Problem statement:
Beneath this task are records; print exactly the stretch of them from the line with "Instruction: Maximize the" through the line with "The height and width of the screenshot is (772, 1568).", both ends included.

[Data extracted from a collection]
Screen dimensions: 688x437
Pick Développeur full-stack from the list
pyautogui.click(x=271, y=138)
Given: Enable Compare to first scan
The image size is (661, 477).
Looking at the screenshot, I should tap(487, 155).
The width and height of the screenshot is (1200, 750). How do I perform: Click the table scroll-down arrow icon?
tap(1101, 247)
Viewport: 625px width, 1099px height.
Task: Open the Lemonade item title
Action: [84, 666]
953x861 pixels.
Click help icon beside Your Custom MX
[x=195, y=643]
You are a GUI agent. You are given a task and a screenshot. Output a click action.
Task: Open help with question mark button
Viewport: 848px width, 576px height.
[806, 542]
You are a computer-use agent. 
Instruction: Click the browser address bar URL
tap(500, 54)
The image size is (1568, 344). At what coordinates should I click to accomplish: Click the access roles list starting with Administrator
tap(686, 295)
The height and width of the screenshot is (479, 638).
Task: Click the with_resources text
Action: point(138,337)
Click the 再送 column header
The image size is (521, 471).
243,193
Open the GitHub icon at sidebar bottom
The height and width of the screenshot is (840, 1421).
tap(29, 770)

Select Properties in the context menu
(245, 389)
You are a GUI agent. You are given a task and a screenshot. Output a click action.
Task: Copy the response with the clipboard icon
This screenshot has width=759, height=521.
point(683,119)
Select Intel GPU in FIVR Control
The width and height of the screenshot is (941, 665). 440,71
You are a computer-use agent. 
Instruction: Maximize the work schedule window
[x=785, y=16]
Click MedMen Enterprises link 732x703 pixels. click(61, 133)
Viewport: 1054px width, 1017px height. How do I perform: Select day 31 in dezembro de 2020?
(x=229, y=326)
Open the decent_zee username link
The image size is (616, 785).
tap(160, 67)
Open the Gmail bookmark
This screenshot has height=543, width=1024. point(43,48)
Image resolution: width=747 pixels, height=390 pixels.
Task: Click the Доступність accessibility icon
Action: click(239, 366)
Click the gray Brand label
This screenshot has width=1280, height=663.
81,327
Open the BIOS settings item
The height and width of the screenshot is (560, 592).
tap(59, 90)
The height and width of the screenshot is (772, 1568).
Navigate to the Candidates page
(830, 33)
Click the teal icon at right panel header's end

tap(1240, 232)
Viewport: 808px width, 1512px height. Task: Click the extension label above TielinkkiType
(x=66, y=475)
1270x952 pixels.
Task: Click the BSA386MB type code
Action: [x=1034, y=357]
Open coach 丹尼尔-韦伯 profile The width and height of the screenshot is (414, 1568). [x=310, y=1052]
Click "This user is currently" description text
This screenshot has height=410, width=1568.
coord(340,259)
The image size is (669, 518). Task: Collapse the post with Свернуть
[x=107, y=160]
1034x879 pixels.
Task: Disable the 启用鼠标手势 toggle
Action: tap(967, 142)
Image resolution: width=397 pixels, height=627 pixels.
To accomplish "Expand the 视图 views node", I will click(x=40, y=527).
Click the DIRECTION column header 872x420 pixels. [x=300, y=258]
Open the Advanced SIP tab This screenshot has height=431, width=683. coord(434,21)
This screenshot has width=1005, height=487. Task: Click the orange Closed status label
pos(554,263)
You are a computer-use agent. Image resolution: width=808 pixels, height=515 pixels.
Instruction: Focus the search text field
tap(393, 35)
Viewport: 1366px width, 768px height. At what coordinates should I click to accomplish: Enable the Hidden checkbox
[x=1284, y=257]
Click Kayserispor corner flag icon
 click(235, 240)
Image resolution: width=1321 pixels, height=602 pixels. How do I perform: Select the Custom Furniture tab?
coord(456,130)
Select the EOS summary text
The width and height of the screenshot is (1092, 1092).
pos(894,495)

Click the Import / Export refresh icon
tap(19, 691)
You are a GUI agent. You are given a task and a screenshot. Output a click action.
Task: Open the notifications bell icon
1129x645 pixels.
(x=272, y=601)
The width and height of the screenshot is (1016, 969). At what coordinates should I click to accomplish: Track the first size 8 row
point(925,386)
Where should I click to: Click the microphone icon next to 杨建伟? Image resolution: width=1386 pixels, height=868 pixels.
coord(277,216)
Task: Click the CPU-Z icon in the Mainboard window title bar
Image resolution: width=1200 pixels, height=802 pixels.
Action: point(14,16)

Solution to this problem:
Instruction: Maximize the work schedule window
[x=785, y=16]
Click MedMen Enterprises link 732x703 pixels. click(61, 133)
Viewport: 1054px width, 1017px height. How do I perform: Select day 31 in dezembro de 2020?
(x=229, y=326)
Open the decent_zee username link
The image size is (616, 785).
tap(160, 67)
Open the Gmail bookmark
This screenshot has height=543, width=1024. point(43,48)
Image resolution: width=747 pixels, height=390 pixels.
Task: Click the Доступність accessibility icon
Action: click(239, 366)
Click the gray Brand label
This screenshot has width=1280, height=663.
81,327
Open the BIOS settings item
The height and width of the screenshot is (560, 592).
tap(59, 90)
The height and width of the screenshot is (772, 1568).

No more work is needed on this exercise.